Based on the “comments” (echo mesages at the top of each conditional block) I would expect that an AppVM would have a /dev/xvdc2 and that this is related to the mechanism that allows root to be writable without writing back to the template VM or copying every file on boot. Basically, I would expect that /dev/xvdc2 contains the changed files which are used instead of the original filesystem when they exist.
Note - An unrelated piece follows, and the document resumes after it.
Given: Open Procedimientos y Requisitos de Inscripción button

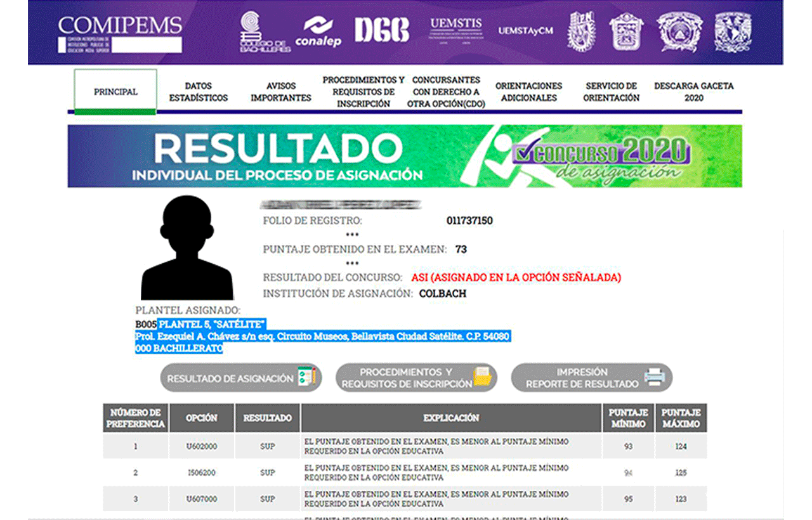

I would also expect that template VMs have a /dev/xvdc3 and the symlink is set up only so that other modules don’t have to care about whether they are in a template VM or AppVM - they can just use /dev/mapper/dmroot either way.
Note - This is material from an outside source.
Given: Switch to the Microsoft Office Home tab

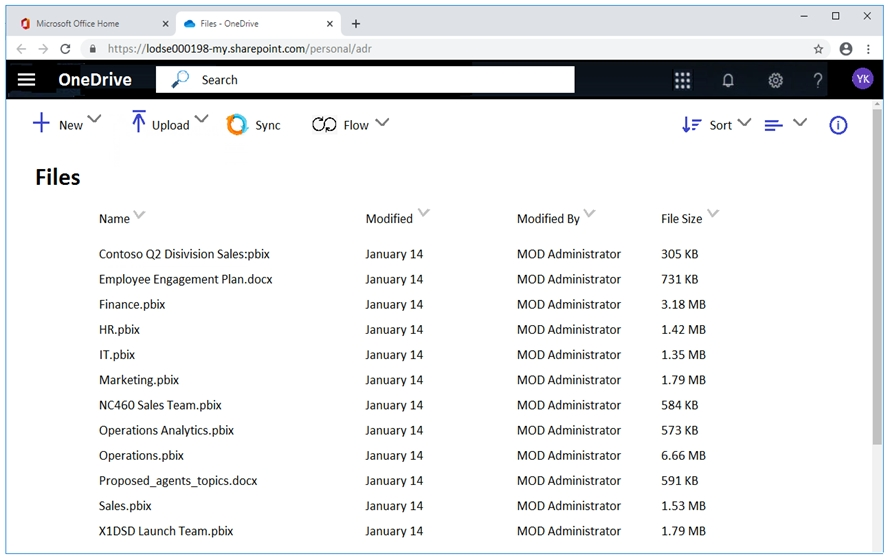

The above are all guesses based on my understanding of how QubesOS operates and what would make sense based on the contents of the script, but I have not used dmsetup in the past so I might be missing some things that are obvious to more experienced people.
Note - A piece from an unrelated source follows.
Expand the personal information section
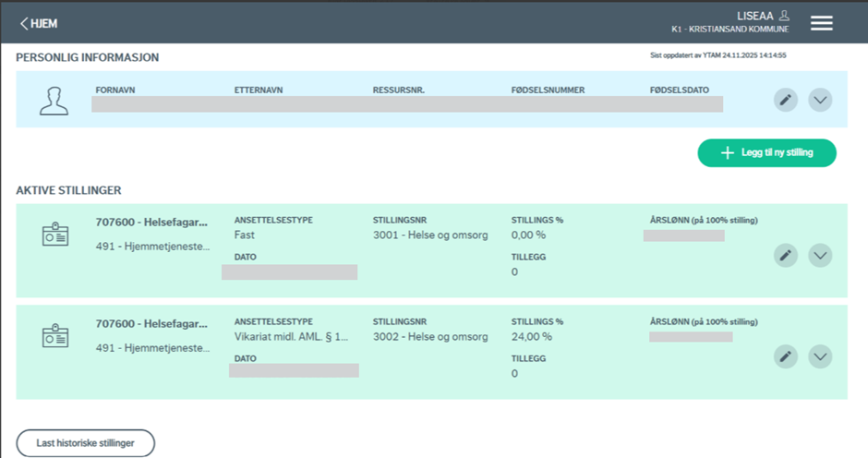Image resolution: width=868 pixels, height=458 pixels. [x=820, y=100]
When I look at my AppVMs though (and I am only looking at ones based on Fedora templates so that things look as “normal” as possible), they have a /dev/xvdc3 and /dev/mapper/dmroot is symlinked to it, which happens in the code block noted as being for template VMs.

What am I missing?

OK, I took another look at this and I think I understand what’s going on.

The documentation does describe /dev/xvdc as being used for storing writes temporarily (and I was probably subconciously remembering this page when I “guessed” this purpose, although the comments in the script itself were also highly suggestive). However, there is also this note in qubes-core-admin/doc/qubes-storage.rst:22 (this is the repository that implements qube lifecycle management):

volatile - this is used for any non-persistent data. This includes swap,
copy-on-write layer for a future read-only root volume, etc.

It says that the read-only root is a future thing, which is reinforced by the value in /sys/class/block/xvda3/ro on one of my AppVMs (as expected, since this is the value that the init script is checking). I’m not sure if that’s still the direction that development is heading towards, but currently the system uses LVM snapshots to handle the non-persistent root behavior of AppVMs. At qubes/vm/qubesvm.py:1805, the create_on_disk method calls self.storage.create() to set up the LVM modules. In qubes/storage/lvm.py:37 there is a helpful docstring (abbreviated for length here):

Where suffix can be one of:
    "-snap" - snapshot for currently running VM, at VM shutdown will be
    either discarded (if save_on_stop=False), or committed
    (if save_on_stop=True)

On VM startup, new volume is created, depending on volume type,
according to the table below:

snap_on_start, save_on_stop
True ,         False,        - "-snap", snapshot of last committed revision
                               of source volume (from VM's template)

This seems to supply a sensible explanation because snapshotting on start means that it will pick up any changes that have occurred since the last time the template was shut down, which is the behavior that is seen on a current QubesOS installation.